The two men, Eric Lund of Windham and Jeffrey Staples of Standish, allege in the suit filed Tuesday in U.S. District Court in Portland that Officer Eric McCusker threatened them and injured them both after finding them hiding in the tall grass near the railroad tracks off Canco Road on Sept. 9. 2012.

McCusker’s attorney, Michael Cunniff, said he had already been cleared once of any wrongdoing in the 2012 incident following an internal affairs investigation by the Portland Police Department in response to an earlier administrative complaint filed by the men.

“This is a very, very defensible case,” Cunniff said of the federal suit.

Attorney Robert Levine, who filed the lawsuit on behalf of Lund and Staples, said he waited to file a suit until Portland police completed their lengthy internal investigation.

“We went through the process,” Levine said. “At that point, having been through internal affairs, the only redress was to file suit.”

Lund and Staples were both charged in the 2012 incident with possession of burglary tools, though they deny in the lawsuit that they were there with intent to commit a burglary.

McCusker and another police officer tracked Lund and Staples using a police dog after receiving a call around 10:30 p.m. from a security officer at Central Maine Power who reported two men walking along the fence line behind the power company’s storage yard at 162 Canco Road, according to the lawsuit.
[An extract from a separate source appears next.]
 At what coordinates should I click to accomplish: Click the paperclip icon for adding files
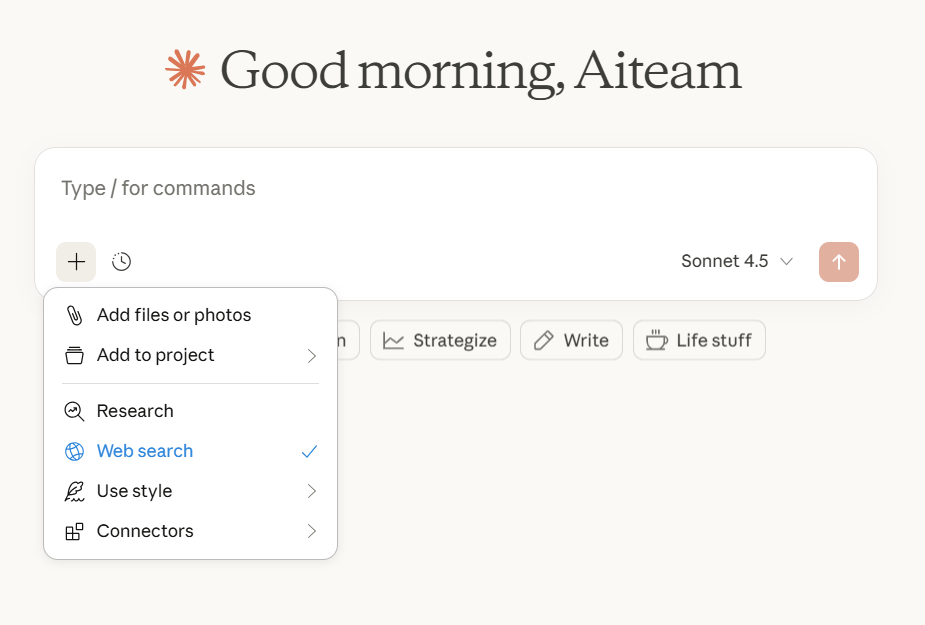pos(74,315)
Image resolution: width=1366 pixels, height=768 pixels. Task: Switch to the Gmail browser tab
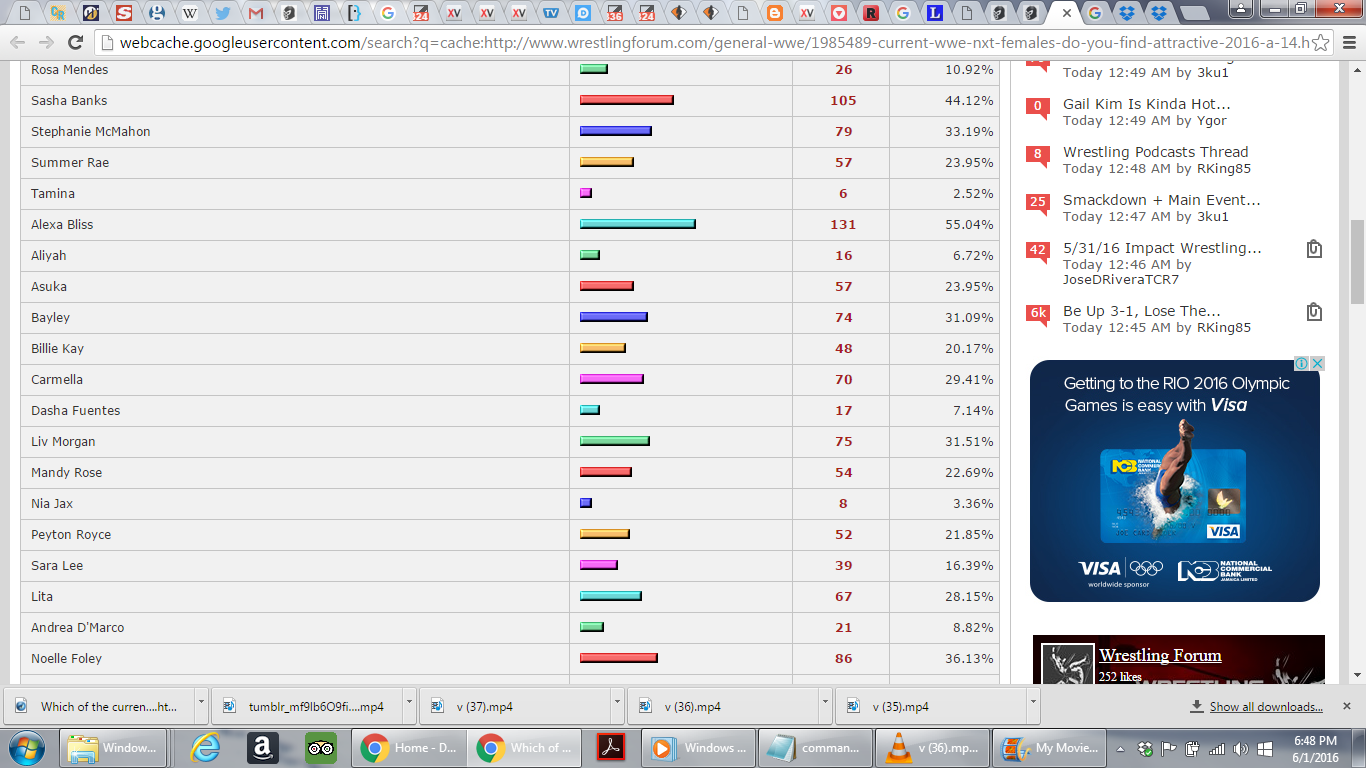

“The two men were hiding in the tall grass, thinking they were being pursued by drug dealers, not the police,” Levine wrote in the six-page claim seeking an unspecified amount of money. “Both men cooperated fully with police commands, did not resist arrest, nor (sic) fail to comply in any way. They put their hands in the air as directed. They were not disrespectful. They did everything they were asked to do.”

The two men accuse McCusker in the lawsuit of threatening to have his partner release the police dog to “chew the skin off” their faces.

They also accused McCusker of punching Staples in the face, breaking one of his teeth, and of slamming his knee into Lund’s side, fracturing his rib.

Levine said that Staples was held after his arrest on a probation violation and ultimately pleaded guilty to the possession of burglary tools charge for a sentence of time he had already served. Lund pleaded not guilty to the charge against him and the case was dismissed due to insufficient evidence.

Cunniff said he was limited in what he could say while the case is pending under federal court rules and declined to address the specifics of the allegations against McCusker.

“I will be filing an answer to the complaint on behalf of Officer McCusker probably next week. That answer will categorically deny the conduct alleged in the complaint,” Cunniff said. “I anticipate that the evidence produced over the course of the litigation of the civil lawsuit will exonerate Officer McCusker of the allegations of misconduct.”

Neither the city of Portland nor the Portland Police Department are named as defendants in the suit.